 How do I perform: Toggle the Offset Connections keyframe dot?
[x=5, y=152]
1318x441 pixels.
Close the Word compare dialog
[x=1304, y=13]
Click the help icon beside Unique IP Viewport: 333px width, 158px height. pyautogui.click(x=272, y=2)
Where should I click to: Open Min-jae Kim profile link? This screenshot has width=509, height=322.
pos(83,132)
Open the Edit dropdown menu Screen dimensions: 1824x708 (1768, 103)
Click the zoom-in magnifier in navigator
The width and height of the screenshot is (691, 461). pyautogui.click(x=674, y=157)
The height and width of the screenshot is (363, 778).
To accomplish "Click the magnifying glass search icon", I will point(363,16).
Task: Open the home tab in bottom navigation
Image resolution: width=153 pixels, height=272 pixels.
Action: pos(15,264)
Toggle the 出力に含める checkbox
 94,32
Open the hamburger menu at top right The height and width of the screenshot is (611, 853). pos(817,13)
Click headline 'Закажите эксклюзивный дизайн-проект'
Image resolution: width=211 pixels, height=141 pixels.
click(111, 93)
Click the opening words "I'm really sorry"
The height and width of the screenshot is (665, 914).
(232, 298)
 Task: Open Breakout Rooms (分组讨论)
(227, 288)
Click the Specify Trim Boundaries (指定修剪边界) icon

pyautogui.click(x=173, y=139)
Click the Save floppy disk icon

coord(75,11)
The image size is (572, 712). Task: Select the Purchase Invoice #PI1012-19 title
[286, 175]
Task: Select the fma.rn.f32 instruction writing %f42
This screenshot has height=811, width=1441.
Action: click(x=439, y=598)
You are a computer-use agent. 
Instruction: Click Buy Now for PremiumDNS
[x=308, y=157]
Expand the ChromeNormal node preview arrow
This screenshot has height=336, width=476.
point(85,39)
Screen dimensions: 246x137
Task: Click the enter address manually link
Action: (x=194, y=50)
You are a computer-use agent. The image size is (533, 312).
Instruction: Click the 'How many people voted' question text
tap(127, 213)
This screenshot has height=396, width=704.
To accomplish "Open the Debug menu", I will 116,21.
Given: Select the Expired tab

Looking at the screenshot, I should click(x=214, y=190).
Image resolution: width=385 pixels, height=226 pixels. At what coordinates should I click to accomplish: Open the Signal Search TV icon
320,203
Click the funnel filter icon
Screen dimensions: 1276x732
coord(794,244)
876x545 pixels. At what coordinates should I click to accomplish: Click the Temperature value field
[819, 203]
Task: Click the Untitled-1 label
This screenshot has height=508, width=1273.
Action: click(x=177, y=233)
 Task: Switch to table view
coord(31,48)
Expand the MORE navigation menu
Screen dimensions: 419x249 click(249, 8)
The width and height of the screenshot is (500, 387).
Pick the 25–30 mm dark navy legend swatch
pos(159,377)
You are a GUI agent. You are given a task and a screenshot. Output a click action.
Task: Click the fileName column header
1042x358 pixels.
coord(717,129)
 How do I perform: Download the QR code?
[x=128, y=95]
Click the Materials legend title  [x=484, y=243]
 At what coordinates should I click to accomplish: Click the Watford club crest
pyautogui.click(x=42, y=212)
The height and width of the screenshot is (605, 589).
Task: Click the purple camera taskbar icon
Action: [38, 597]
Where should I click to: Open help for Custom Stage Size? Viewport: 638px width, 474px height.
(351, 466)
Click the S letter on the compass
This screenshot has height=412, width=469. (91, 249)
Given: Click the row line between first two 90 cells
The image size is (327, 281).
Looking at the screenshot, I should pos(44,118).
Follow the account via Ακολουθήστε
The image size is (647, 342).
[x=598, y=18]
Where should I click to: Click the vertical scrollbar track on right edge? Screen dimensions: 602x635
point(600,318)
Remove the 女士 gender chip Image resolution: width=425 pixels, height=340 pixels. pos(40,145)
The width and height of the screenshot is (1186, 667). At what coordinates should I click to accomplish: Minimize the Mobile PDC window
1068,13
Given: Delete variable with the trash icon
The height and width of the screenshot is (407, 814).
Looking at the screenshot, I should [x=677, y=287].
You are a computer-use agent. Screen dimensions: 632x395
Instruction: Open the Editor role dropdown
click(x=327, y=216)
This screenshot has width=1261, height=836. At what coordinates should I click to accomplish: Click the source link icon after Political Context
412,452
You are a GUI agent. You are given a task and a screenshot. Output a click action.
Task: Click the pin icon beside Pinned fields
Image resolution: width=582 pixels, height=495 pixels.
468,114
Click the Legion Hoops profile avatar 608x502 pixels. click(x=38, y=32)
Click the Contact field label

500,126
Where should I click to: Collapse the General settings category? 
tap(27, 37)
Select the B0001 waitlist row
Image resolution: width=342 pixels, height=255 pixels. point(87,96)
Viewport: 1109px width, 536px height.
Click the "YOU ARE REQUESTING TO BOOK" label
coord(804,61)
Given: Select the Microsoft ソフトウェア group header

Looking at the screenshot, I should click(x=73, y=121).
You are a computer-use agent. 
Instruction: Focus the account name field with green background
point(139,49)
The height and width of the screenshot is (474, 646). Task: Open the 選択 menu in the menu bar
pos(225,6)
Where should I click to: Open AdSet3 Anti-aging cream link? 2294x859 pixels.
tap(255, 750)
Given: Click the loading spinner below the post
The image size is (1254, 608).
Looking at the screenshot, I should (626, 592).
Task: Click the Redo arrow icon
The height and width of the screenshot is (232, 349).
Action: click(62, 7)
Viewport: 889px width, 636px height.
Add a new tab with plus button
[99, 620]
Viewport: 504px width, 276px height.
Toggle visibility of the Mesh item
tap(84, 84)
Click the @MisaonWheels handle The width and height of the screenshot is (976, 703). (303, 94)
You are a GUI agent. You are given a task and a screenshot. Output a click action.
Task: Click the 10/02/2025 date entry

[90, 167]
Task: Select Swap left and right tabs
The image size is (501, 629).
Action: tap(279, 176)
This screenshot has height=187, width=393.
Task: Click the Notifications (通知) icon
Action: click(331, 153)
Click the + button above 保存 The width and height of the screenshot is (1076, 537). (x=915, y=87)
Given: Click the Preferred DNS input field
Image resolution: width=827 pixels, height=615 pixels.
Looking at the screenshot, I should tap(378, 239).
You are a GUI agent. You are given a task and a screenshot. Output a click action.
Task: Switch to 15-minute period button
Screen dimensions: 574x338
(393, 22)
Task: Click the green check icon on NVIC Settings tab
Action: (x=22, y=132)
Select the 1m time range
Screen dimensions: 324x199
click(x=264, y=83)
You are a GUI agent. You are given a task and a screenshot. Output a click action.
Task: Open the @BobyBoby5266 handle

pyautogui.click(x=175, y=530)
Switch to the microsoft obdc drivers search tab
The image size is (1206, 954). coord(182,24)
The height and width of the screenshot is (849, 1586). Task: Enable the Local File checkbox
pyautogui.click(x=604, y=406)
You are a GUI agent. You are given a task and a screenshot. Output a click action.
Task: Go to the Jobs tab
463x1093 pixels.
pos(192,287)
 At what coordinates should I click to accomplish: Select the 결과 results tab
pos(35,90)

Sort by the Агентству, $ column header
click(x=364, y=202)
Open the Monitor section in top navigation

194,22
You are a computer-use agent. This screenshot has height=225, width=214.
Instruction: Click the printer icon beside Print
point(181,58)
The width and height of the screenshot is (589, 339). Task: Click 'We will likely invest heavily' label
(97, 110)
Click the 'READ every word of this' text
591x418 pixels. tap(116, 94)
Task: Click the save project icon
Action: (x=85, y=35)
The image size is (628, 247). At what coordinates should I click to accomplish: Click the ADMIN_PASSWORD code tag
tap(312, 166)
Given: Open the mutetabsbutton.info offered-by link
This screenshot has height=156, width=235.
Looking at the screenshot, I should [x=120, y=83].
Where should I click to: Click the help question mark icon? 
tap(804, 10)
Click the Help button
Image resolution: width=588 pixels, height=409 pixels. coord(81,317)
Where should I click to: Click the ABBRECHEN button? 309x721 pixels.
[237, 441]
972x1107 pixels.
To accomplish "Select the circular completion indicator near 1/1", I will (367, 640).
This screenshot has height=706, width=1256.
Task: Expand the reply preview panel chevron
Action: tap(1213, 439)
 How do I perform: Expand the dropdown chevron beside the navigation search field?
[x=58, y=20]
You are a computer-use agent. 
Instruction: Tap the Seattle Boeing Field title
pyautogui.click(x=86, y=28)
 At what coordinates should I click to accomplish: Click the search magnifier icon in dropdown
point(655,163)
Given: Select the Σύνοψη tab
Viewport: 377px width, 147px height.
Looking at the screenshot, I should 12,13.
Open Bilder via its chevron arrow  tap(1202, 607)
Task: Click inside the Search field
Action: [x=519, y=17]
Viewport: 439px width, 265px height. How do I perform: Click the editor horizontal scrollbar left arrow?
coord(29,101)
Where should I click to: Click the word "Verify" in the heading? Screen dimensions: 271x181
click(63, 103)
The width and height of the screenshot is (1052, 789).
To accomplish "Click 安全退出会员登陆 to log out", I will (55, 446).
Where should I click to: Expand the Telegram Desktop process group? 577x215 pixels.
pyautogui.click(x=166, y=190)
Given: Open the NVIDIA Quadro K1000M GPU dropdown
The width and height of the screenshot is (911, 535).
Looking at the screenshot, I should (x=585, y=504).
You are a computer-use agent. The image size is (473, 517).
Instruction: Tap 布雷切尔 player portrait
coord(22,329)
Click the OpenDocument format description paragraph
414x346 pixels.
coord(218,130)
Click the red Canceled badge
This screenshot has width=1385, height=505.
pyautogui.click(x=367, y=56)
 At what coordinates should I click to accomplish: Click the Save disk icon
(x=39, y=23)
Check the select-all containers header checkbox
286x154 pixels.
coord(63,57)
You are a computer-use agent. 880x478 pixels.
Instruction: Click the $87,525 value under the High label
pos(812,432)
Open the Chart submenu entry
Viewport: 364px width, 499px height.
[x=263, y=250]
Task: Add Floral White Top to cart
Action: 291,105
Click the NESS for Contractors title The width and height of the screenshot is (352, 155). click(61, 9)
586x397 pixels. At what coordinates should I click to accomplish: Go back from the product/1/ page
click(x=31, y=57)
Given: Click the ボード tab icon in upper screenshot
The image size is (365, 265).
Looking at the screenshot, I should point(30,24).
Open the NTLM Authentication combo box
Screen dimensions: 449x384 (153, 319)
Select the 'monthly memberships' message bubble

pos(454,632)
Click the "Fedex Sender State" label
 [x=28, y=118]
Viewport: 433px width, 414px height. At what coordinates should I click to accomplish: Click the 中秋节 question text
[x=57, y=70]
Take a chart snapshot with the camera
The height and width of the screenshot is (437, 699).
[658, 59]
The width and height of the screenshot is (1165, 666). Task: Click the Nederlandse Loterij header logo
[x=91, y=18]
* * * * * * * * *
= Task to complete =
Starting at the line that has "Click the Legion" in the records above, restate word for word every line until the one that has "Task: Select Swap left and right tabs", and include that one as well.

= Exercise solution =
Click the Legion Hoops profile avatar 608x502 pixels. click(x=38, y=32)
Click the Contact field label

500,126
Where should I click to: Collapse the General settings category? 
tap(27, 37)
Select the B0001 waitlist row
Image resolution: width=342 pixels, height=255 pixels. point(87,96)
Viewport: 1109px width, 536px height.
Click the "YOU ARE REQUESTING TO BOOK" label
coord(804,61)
Given: Select the Microsoft ソフトウェア group header

Looking at the screenshot, I should click(x=73, y=121).
You are a computer-use agent. 
Instruction: Focus the account name field with green background
point(139,49)
The height and width of the screenshot is (474, 646). Task: Open the 選択 menu in the menu bar
pos(225,6)
Where should I click to: Open AdSet3 Anti-aging cream link? 2294x859 pixels.
tap(255, 750)
Given: Click the loading spinner below the post
The image size is (1254, 608).
Looking at the screenshot, I should (626, 592).
Task: Click the Redo arrow icon
The height and width of the screenshot is (232, 349).
Action: click(62, 7)
Viewport: 889px width, 636px height.
Add a new tab with plus button
[99, 620]
Viewport: 504px width, 276px height.
Toggle visibility of the Mesh item
tap(84, 84)
Click the @MisaonWheels handle The width and height of the screenshot is (976, 703). (303, 94)
You are a GUI agent. You are given a task and a screenshot. Output a click action.
Task: Click the 10/02/2025 date entry

[90, 167]
Task: Select Swap left and right tabs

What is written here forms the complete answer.